The initial laboratory evaluation of a patient with suspected IEM includes electrolytes, glucose, venous
blood gas, CBC, ammonia, lactate, blood urea nitrogen (BUN), creatinine, liver tests (aspartate
transaminase [AST] and alanine transaminase [ALT], prothrombin time [PT], partial thromboplastin time
[PTT]), uric acid and urinalysis. If possible, the initial evaluation should also include samples for
specialized testing including plasma amino acids, urine organic acids, and acylcarnitine profile ( Table
95.4 ).
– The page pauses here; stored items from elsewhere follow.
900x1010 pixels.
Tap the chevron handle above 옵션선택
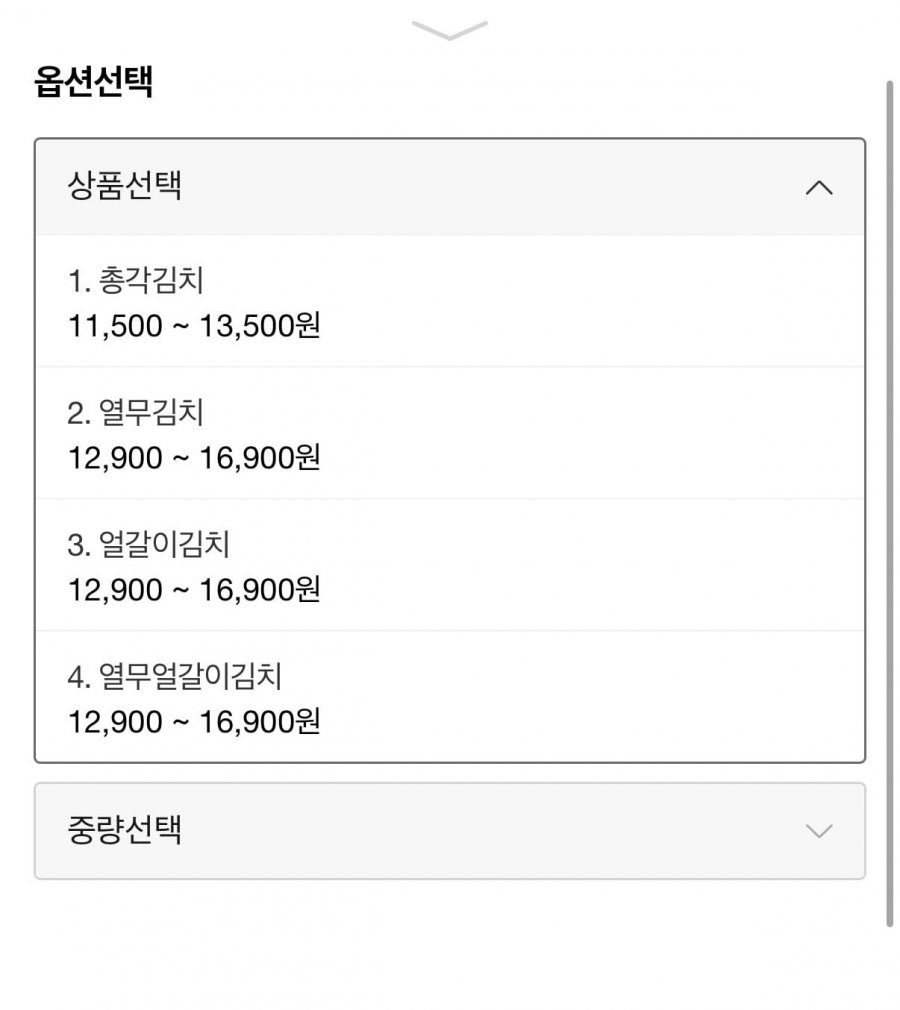click(x=449, y=30)
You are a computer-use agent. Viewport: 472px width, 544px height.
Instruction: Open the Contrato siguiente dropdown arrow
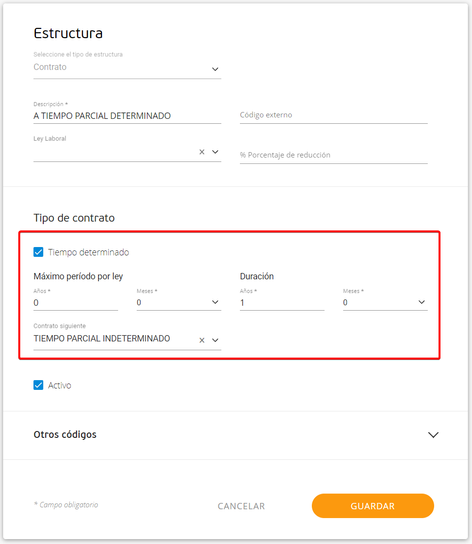(x=215, y=340)
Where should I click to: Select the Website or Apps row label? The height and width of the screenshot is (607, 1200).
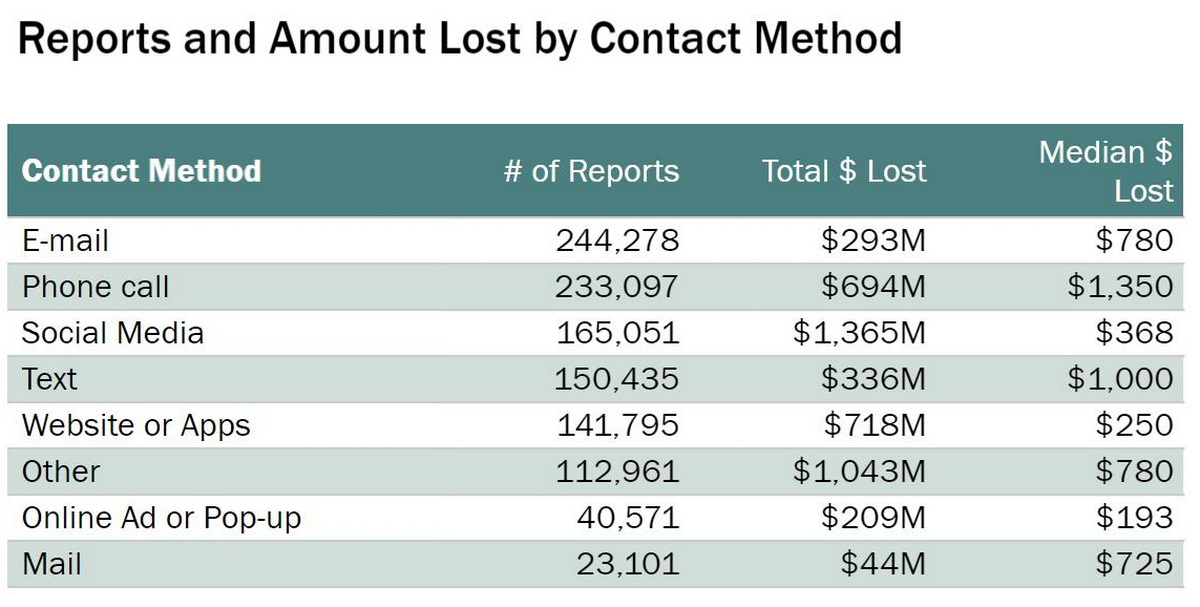point(136,425)
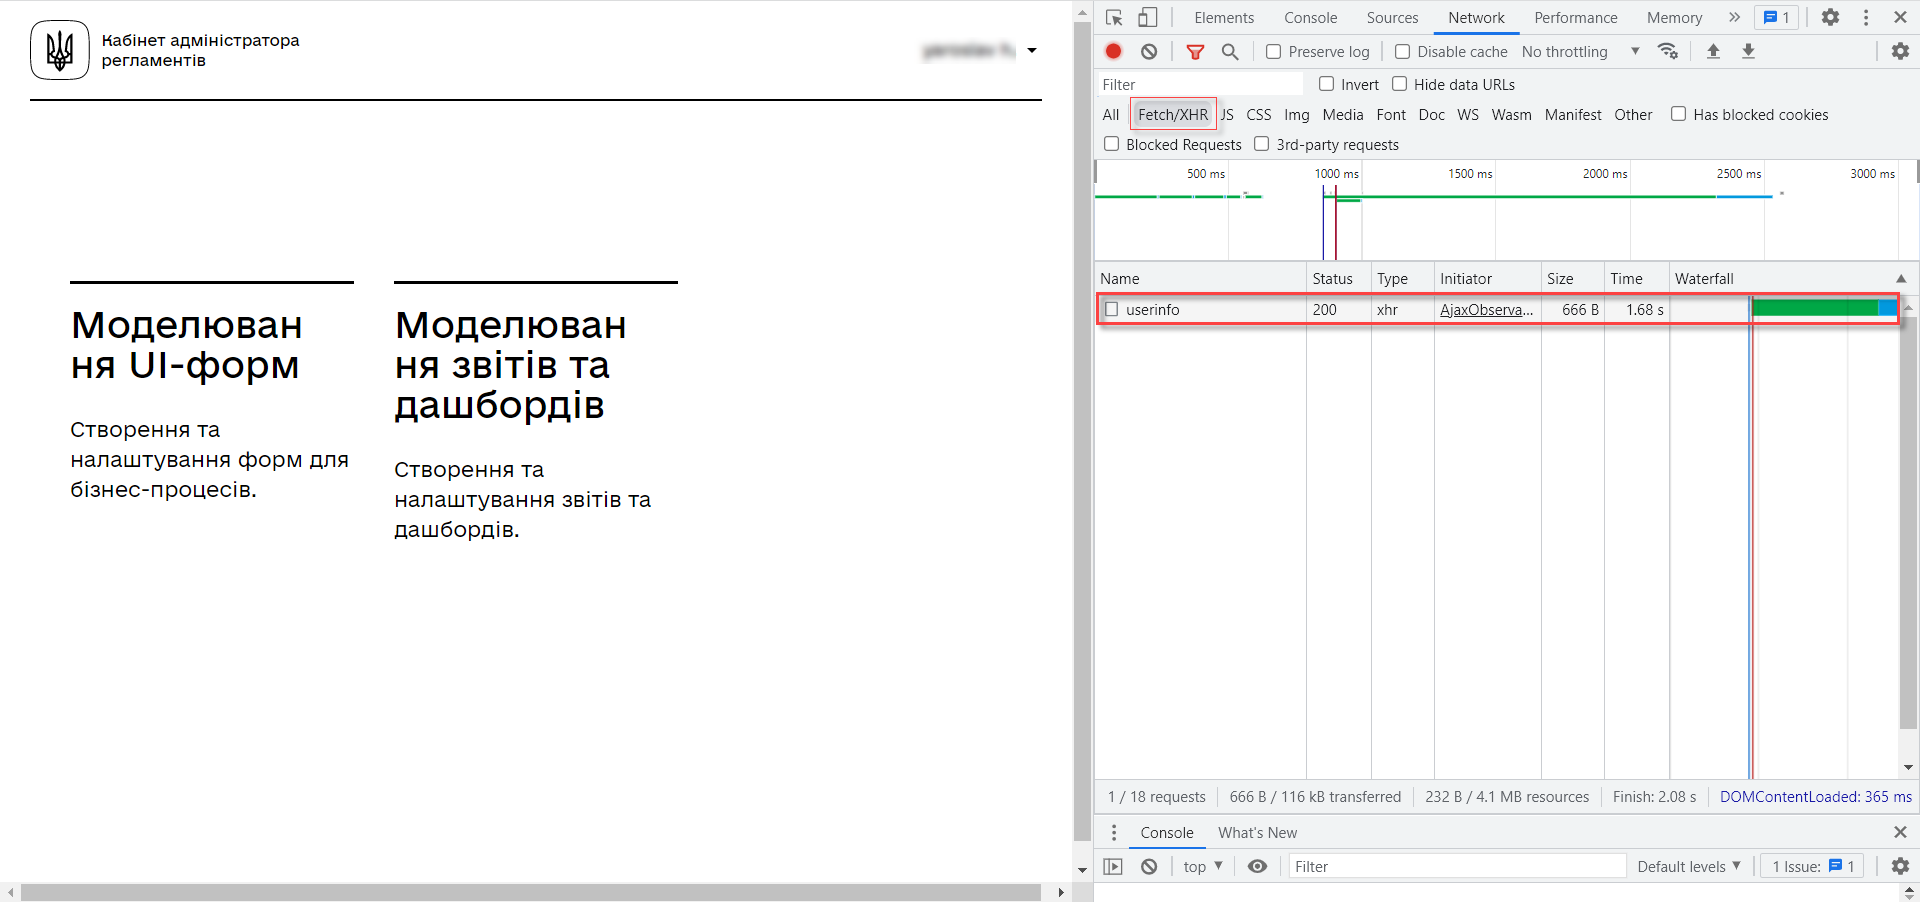Click the network Filter text field
Screen dimensions: 1920x902
click(1200, 85)
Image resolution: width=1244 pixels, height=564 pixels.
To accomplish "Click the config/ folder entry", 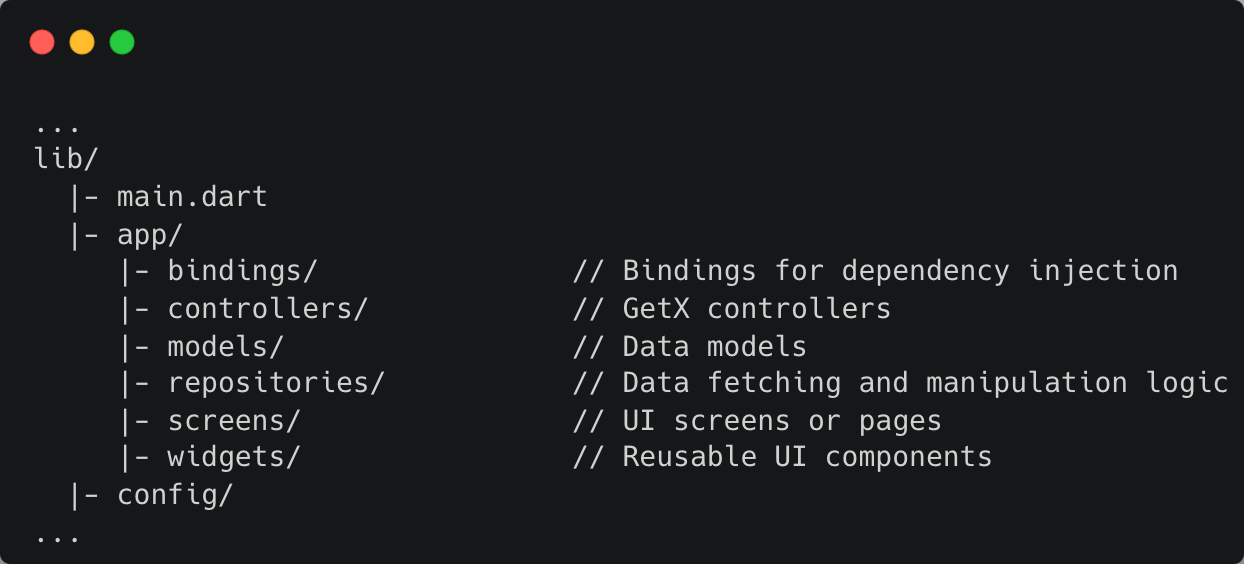I will pos(175,495).
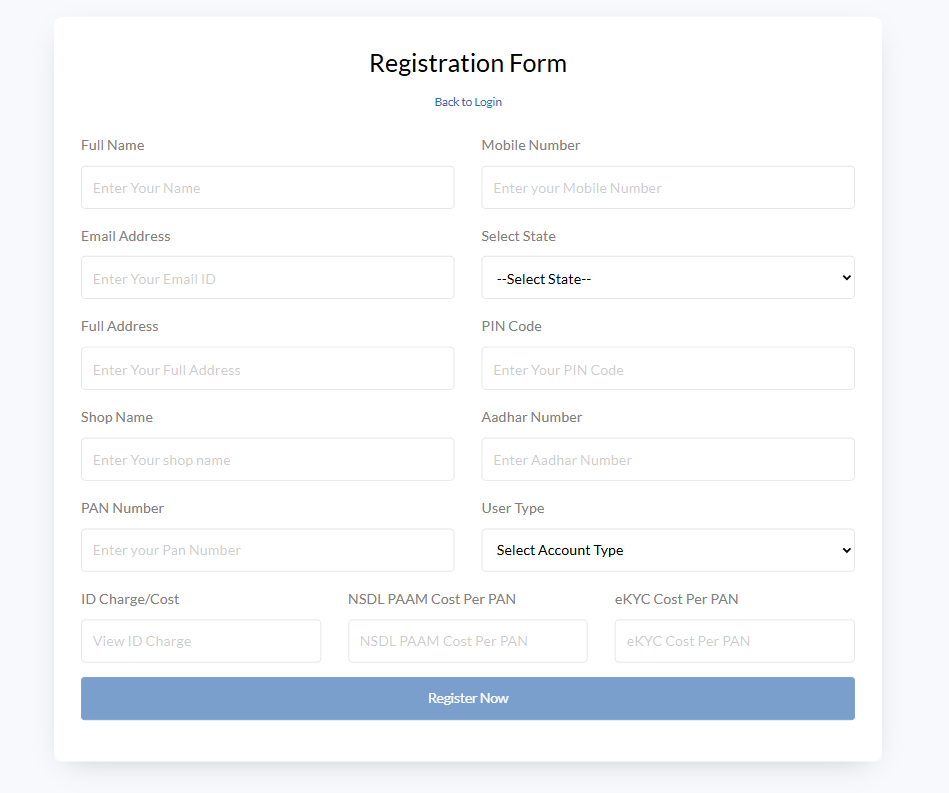
Task: Click the Registration Form heading
Action: tap(468, 63)
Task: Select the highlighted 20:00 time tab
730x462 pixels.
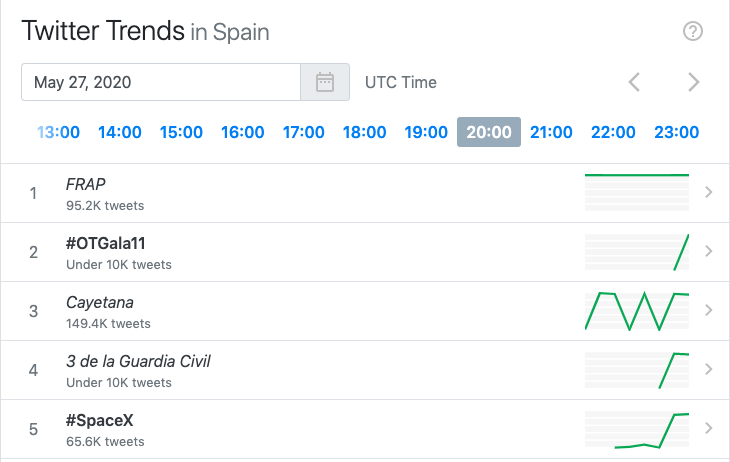Action: coord(489,132)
In addition to these studies, patients with history or physical examination suggestive of myopathy
should have lactate dehydrogenase, aldolase, creatinine phosphokinase, and urine myoglobin measured as
part of their initial screen.


If a metabolic disease is suspected, consultation with an IEM specialist should be considered to guide
further laboratory evaluation and assist with the appropriate collection and processing of specimens.
Blood should be collected and sent for plasma amino acids and acylcarnitine profile, while urine should
be collected for potential analysis of organic acids, acylglycine, and/or orotic acid ( Table 95.5 ).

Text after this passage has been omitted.